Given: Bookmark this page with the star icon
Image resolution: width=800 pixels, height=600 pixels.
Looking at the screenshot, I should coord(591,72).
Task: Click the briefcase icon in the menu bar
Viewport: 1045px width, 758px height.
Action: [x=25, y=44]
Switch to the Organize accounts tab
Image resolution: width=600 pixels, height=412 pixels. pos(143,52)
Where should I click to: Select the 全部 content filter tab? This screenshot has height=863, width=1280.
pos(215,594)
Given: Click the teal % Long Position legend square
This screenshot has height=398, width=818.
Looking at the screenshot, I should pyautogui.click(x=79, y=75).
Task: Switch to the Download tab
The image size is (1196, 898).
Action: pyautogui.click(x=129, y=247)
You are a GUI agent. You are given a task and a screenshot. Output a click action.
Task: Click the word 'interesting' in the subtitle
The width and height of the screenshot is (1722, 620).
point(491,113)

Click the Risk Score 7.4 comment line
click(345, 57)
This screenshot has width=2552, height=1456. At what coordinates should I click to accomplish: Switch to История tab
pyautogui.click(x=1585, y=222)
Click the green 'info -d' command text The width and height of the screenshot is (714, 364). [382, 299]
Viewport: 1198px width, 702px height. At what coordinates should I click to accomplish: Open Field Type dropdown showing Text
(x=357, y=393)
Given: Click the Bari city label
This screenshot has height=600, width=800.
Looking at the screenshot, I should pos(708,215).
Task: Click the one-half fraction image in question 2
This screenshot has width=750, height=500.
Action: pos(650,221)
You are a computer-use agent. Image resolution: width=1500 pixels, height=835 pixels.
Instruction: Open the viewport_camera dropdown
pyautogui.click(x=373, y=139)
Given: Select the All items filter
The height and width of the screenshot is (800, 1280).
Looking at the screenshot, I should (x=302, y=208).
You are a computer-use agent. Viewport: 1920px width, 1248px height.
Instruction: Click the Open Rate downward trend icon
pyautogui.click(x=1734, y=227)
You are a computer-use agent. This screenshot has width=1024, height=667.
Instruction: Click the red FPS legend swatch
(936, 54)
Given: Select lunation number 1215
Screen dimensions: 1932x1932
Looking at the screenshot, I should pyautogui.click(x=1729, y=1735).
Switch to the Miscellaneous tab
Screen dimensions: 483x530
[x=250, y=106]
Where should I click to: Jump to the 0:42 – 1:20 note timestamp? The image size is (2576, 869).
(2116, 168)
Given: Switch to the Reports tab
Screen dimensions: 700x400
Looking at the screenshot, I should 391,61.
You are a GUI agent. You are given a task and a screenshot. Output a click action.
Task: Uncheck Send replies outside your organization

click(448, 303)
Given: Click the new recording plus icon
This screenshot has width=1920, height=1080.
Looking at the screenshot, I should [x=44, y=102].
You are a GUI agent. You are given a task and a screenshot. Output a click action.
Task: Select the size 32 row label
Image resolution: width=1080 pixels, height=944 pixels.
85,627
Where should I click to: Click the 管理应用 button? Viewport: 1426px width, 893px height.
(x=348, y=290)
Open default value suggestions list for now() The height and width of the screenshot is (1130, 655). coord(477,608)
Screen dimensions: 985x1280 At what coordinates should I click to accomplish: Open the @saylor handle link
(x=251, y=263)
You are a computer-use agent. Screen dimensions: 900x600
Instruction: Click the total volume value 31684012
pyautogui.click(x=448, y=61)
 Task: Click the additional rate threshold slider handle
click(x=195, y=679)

**WHAT IS BEING ASKED:**
The full listing must be copied exactly, every line included.

**TASK RESULT:**
Given: Bookmark this page with the star icon
Image resolution: width=800 pixels, height=600 pixels.
Looking at the screenshot, I should coord(591,72).
Task: Click the briefcase icon in the menu bar
Viewport: 1045px width, 758px height.
Action: [x=25, y=44]
Switch to the Organize accounts tab
Image resolution: width=600 pixels, height=412 pixels. pos(143,52)
Where should I click to: Select the 全部 content filter tab? This screenshot has height=863, width=1280.
pos(215,594)
Given: Click the teal % Long Position legend square
This screenshot has height=398, width=818.
Looking at the screenshot, I should pyautogui.click(x=79, y=75).
Task: Switch to the Download tab
The image size is (1196, 898).
Action: pyautogui.click(x=129, y=247)
You are a GUI agent. You are given a task and a screenshot. Output a click action.
Task: Click the word 'interesting' in the subtitle
The width and height of the screenshot is (1722, 620).
point(491,113)

Click the Risk Score 7.4 comment line
click(345, 57)
This screenshot has width=2552, height=1456. At what coordinates should I click to accomplish: Switch to История tab
pyautogui.click(x=1585, y=222)
Click the green 'info -d' command text The width and height of the screenshot is (714, 364). [382, 299]
Viewport: 1198px width, 702px height. At what coordinates should I click to accomplish: Open Field Type dropdown showing Text
(x=357, y=393)
Given: Click the Bari city label
This screenshot has height=600, width=800.
Looking at the screenshot, I should pos(708,215).
Task: Click the one-half fraction image in question 2
This screenshot has width=750, height=500.
Action: pos(650,221)
You are a computer-use agent. Image resolution: width=1500 pixels, height=835 pixels.
Instruction: Open the viewport_camera dropdown
pyautogui.click(x=373, y=139)
Given: Select the All items filter
The height and width of the screenshot is (800, 1280).
Looking at the screenshot, I should (x=302, y=208).
You are a computer-use agent. Viewport: 1920px width, 1248px height.
Instruction: Click the Open Rate downward trend icon
pyautogui.click(x=1734, y=227)
You are a computer-use agent. This screenshot has width=1024, height=667.
Instruction: Click the red FPS legend swatch
(936, 54)
Given: Select lunation number 1215
Screen dimensions: 1932x1932
Looking at the screenshot, I should pyautogui.click(x=1729, y=1735).
Switch to the Miscellaneous tab
Screen dimensions: 483x530
[x=250, y=106]
Where should I click to: Jump to the 0:42 – 1:20 note timestamp? The image size is (2576, 869).
(2116, 168)
Given: Switch to the Reports tab
Screen dimensions: 700x400
Looking at the screenshot, I should 391,61.
You are a GUI agent. You are given a task and a screenshot. Output a click action.
Task: Uncheck Send replies outside your organization

click(448, 303)
Given: Click the new recording plus icon
This screenshot has width=1920, height=1080.
Looking at the screenshot, I should [x=44, y=102].
You are a GUI agent. You are given a task and a screenshot. Output a click action.
Task: Select the size 32 row label
Image resolution: width=1080 pixels, height=944 pixels.
85,627
Where should I click to: Click the 管理应用 button? Viewport: 1426px width, 893px height.
(x=348, y=290)
Open default value suggestions list for now() The height and width of the screenshot is (1130, 655). coord(477,608)
Screen dimensions: 985x1280 At what coordinates should I click to accomplish: Open the @saylor handle link
(x=251, y=263)
You are a computer-use agent. Screen dimensions: 900x600
Instruction: Click the total volume value 31684012
pyautogui.click(x=448, y=61)
 Task: Click the additional rate threshold slider handle
click(x=195, y=679)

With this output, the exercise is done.